The environmental foundation for supporting the food system is accelerated deterioration, and the situation tends to deteriorate with the climate crisis. Increased risk of land degradation, extreme drought, loss of biodiversity and the occurrence of mega-fires are just some of the consequences of climate change with enormous potential for the destruction of production capacity. As the process progresses, the entire Portuguese territory is becoming less resilient and agriculture will be one of the sectors hardest hit. The climate crisis requires the decarbonization of all economic activity, but some of its effects are already inevitable, which requires measures to adapt to the new climate.
In relation to agricultural production, in addition to improving the efficiency of the use of production factors (pesticides, fertilizers, etc.), reducing consumption and replacing it with ecological processes is essential. This reconciliation between agricultural activity and conservation of natural resources is only possible through the diversification of cultures with rotations and associations. It is biological diversity that gives adaptability, resistance to pests and diseases, but also to water scarcity, and enables the recycling of nutrients. This path is not possible due to concrete monocultures with landscape dimensions.
In a country where most of the agroforestry area and production is grown in extensive rain forage systems and the Mediterranean climate does not allow it, especially with the current climate projections, it is imperative to ensure that much of the area does not do so by the end of social and economic unsustainability, which would only exacerbate the already large territorial asymmetries.
The climate crisis requires the decarbonization of all economic activity, but some of its effects are already inevitable, which requires measures to adapt to the new climate.

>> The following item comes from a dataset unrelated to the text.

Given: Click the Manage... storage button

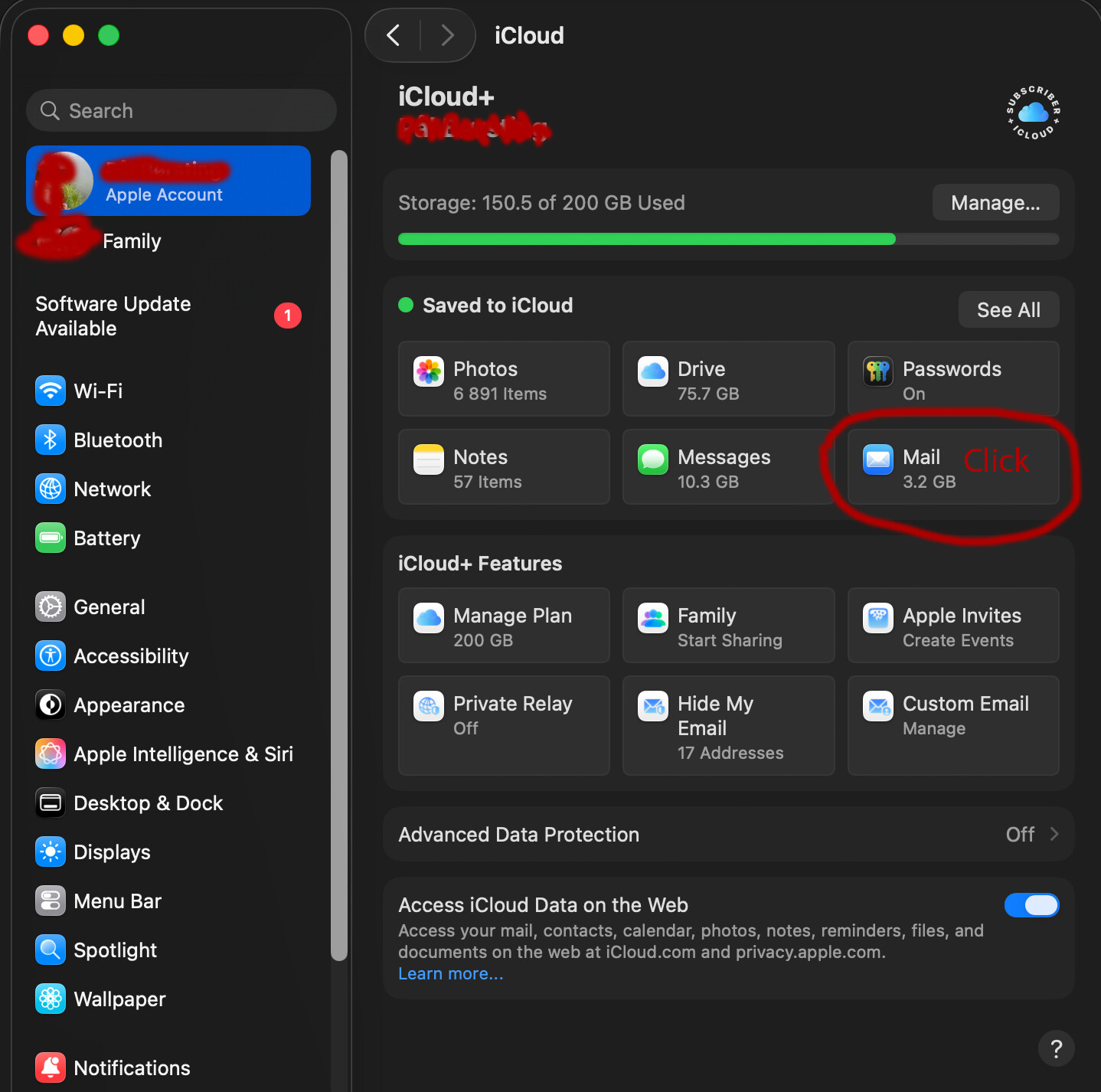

Many agricultural and forestry operations are currently facing immense difficulties because the food and agroforestry market is not regulated at all. The large distribution chains have set up a cartel in which they set the desired prices and induce producers to often sell below production costs. And no matter how much national production is organized, it will always be small in relation to the strength of the multinational companies in sales. This is a problem that affects the whole of Portuguese agriculture, and which successive governments have never had the courage to solve.
A year ago, the Bloco de Esquerda proposed the urgent implementation of a Community directive in order, among other things, to combat unfair market practices. However, they were defeated by the PS and the law, which were no alternative. The Community deadline for implementation is May.
However, this problem does not affect everyone equally. It is more dramatic with extensive systems that are often rain-fed, with low production of food, but with enormous production of ecosystem services such as the conservation of biodiversity, landscape heritage or the protection of residential areas from fire. On February 3, the Left Bloc voted to vote in parliament on the proposal that the government take measures to increase the value of these products and evaluate and reward ecosystem services that serve the public interest through the production of species and indigenous races. They had failed, again with the votes against the PS and the right.
The State Budget Act 2020 provides 100 million euros for the payment of ecosystem services. The new CAP is also expected to contain millions of euros to be applied for this purpose under eco-regimes by 2027. If this money is not used to pay for ecosystem services provided by large scale production systems as well as native species and races, where do these parties intend to compete?